Endósporos : esporos formados no interior de estruturas denominadas esporângios. Os esporos são chamados de esporângiosporos. A hifa especial que carrega o esporângio é denominada esporângióforo. Essas estruturas caracterizam a subdivisão ZYGOMYCOTINA.

SEXUADO : Os esporos resultam de um ato sexual. Os filamentos micelianos se diferenciam em gametângios (anterídio e oosfera) que se unem para dar origem ao oósporo ou zigosporo.

Leveduras

As leveduras, como os bolores, são fungos, mas deles se diferenciam por se apresentarem, usual e predominantemente, sob forma unicelular. Uma levedura típica consta de células ovais, que se multiplicam assexuadamente comumente por brotamento ou gemulação. Como células simples, as leveduras crescem e se reproduzem mais rapidamente do que os bolores. Também são mais eficientes na realização de alterações químicas, por causa da sua maior relação área/volume. A maioria das leveduras, não vive no solo mas adaptou- se a ambientes com alto teor de açúcares, tal como néctar das flores e a superfície de frutas. As leveduras também diferem das algas, pois não efetuam a fotossíntese, e igualmente não são protozoários porque possuem uma parede celular rígida. São facilmente diferenciadas das bactérias em virtude das suas dimensões maiores e de suas propriedade morfológicas.

Esta categoria de fungos não é visível a olho nu, sendo visualizados apenas com auxílio de um microscópio. São bem maiores do que a maioria das bactérias existentes e foram visualizadas pela primeira vez em 1680, por Antony van Leewenhoeck.
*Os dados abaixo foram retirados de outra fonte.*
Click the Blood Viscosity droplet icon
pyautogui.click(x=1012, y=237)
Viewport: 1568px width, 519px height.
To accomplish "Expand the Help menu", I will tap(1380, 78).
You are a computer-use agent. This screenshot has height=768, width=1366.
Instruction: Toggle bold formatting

Apresentam grande importância sob vários aspectos:

Industrialmente, apresentam os seguintes pontos de interesse;

São agentes de fermentação alcoólica, na produção do álcool industrial e de todas as bebidas alcoólicas destiladas ou não destiladas;

São utilizadas na panificação

São, pelo menos potencialmente, importantes fontes de proteína e de fatores de crescimento, passíveis de serem utilizada na alimentação animal e, mesmo, humana.

Como agentes de fermentação são prejudiciais à conservação de frutos, e de sucos vegetais. Algumas espécies são patogênicas a plantas, animais e ao homem.
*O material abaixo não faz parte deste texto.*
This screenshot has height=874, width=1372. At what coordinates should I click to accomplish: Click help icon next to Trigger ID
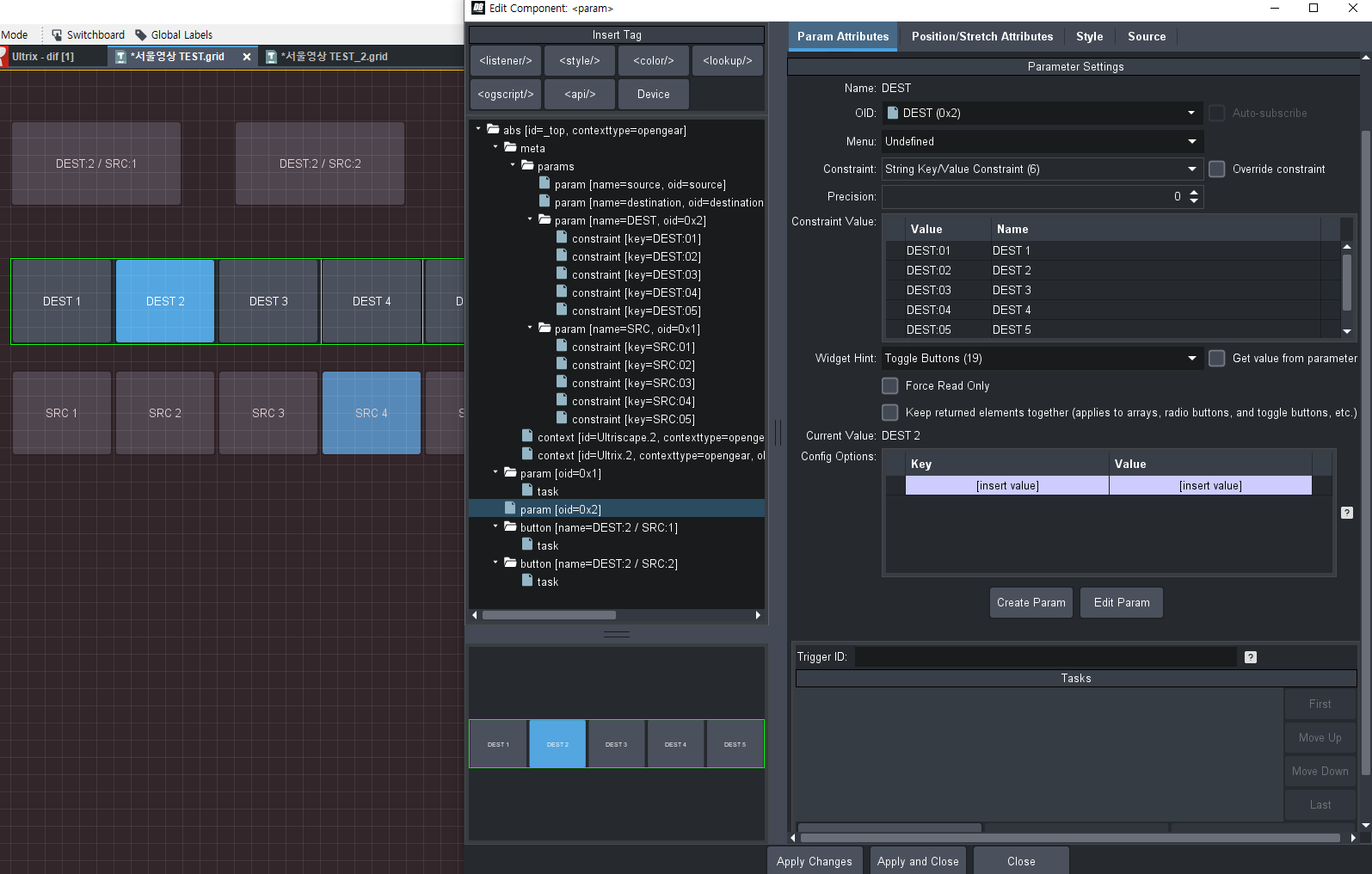[x=1251, y=657]
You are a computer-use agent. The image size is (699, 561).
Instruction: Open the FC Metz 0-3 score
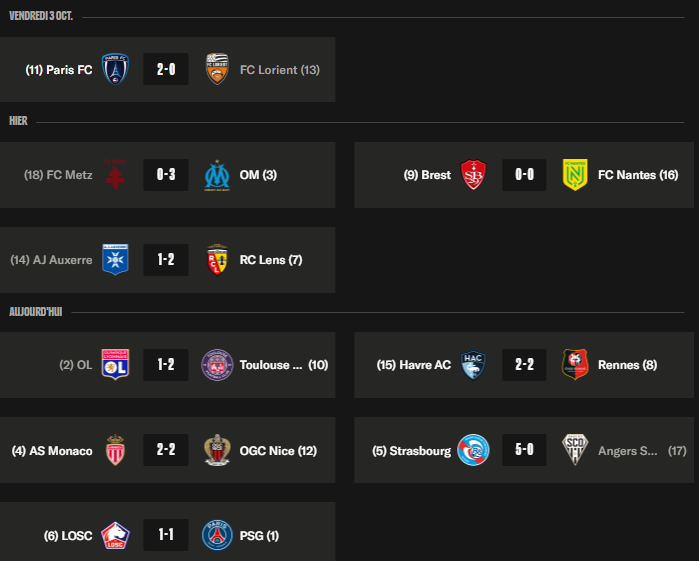click(x=166, y=175)
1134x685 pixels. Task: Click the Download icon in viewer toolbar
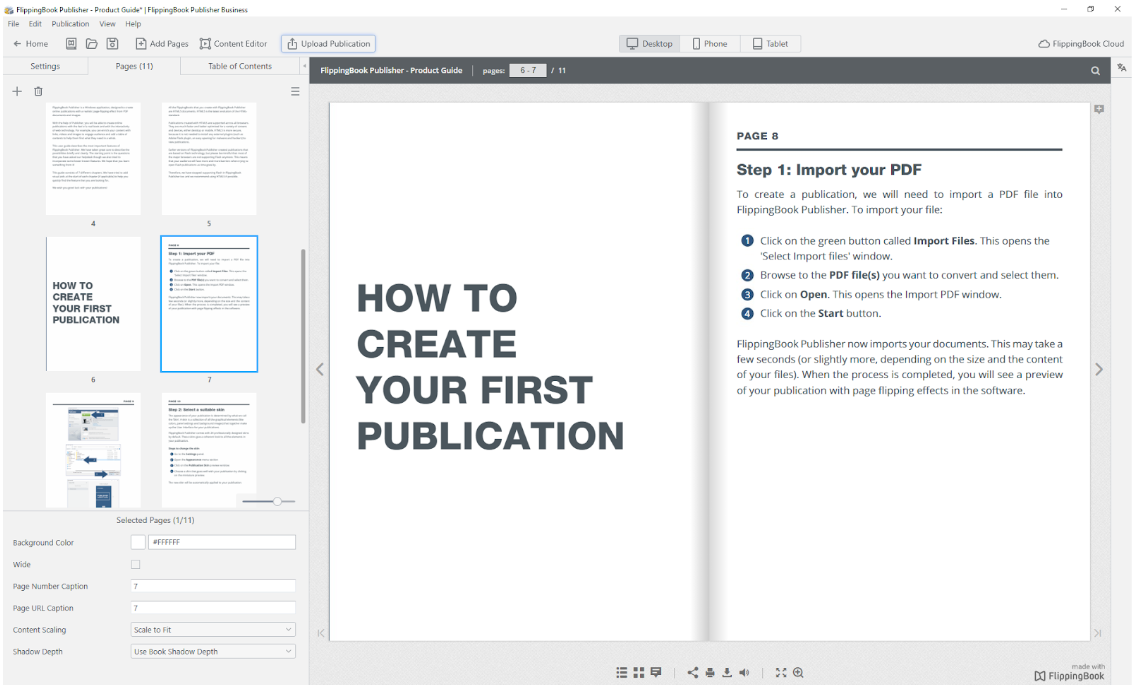727,673
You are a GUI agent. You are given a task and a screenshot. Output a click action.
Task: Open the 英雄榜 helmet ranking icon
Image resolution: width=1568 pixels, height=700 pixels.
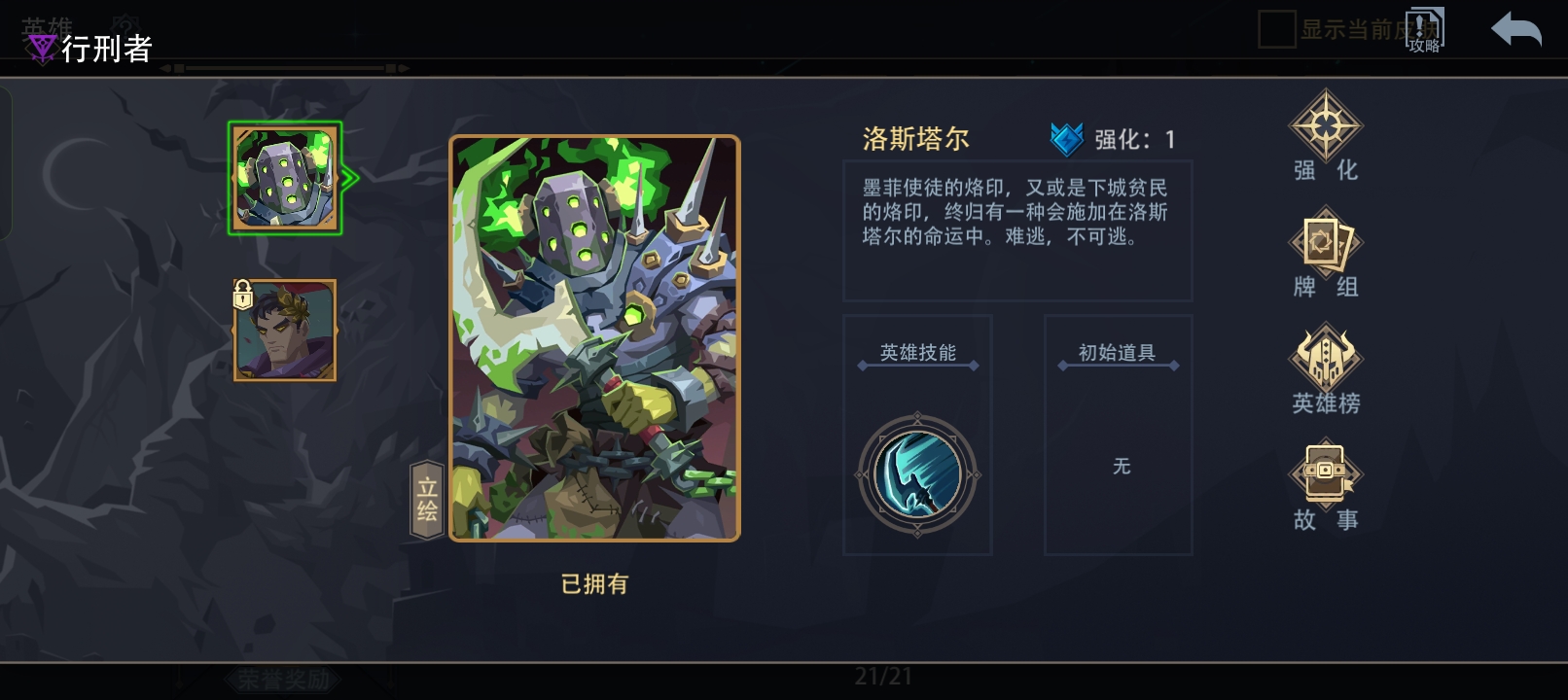click(1325, 359)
Saccharomyces Cerevisiae A levedura de cana

FORMAS

CÉLULAS DAS LEVEDURAS

As células vegetativas da maioria das leveduras industriais variam em tamanho, de 4 a 8 micras de largura por 7 a 12 de comprimento, havendo, evidentemente, espécies maiores e espécies menores que as citadas. Forma e tamanho das células, mesmo em espécies monomorfas, podem variar de acordo com o nutriente, as condições ambientais, o estado fisiológico ou a idade.

Estrutura: As leveduras apresentam membrana celular bem definida, pouco espessa, em células jovens; rígidas em células adultas, de constituição variável, com predominância de hidratos de carbono, e menor quantidade de proteínas e graxas. Internamente delimitando o citoplasma, existe a membrana citoplasmática, mais evidente em células adultas, por plasmolise. No geral, as leveduras se apresentam sem cápsula, se bem que algumas espécies de Torulopsis se apresentem com cápsula, constituída de hidratos de carbono.

Citoplasma - de células adultas apresenta inúmeros vacúolos e granulações variadas. Entre estas, são encontradas:

A) - Grânulos metacromáticos, constituídos de polimetafosfato inorgânicos, e de função em parte conhecida.

B) - Glicogênio, hidratos de carbono encontrado em células adultas.

C) - Grânulos lipóides, em quantidade variável com a espécie de levedura, a idade da célula e o substrato.

D) - Mitocôndrios - se apresentam com aspecto filamentoso, constituídos de lipoproteínas com pequena quantidade de ácido ribonucleico, e contendo enzimas respiratórias

O núcleo é bem definido, pelo menos em células em vias de reprodução; pequeno, esférico ou reniforme, de localização variável, associado a vacúolo nuclear.

REPRODUÇÃO

A reprodução das leveduras pode ocorrer de duas formas:

Gemação de novas células : Este tipo de reprodução das leveduras ocorre nos mostos em fermentação. Neste processo ocorre a formação de pequenas protuberâncias na superfície da célula que, depois de se desenvolverem, se desprendem, passando a ter vida própria.  Esporulação de novas células : Este tipo de reprodução consiste na formação de esporos no interior das células, que se tornam livres pela ruptura das células.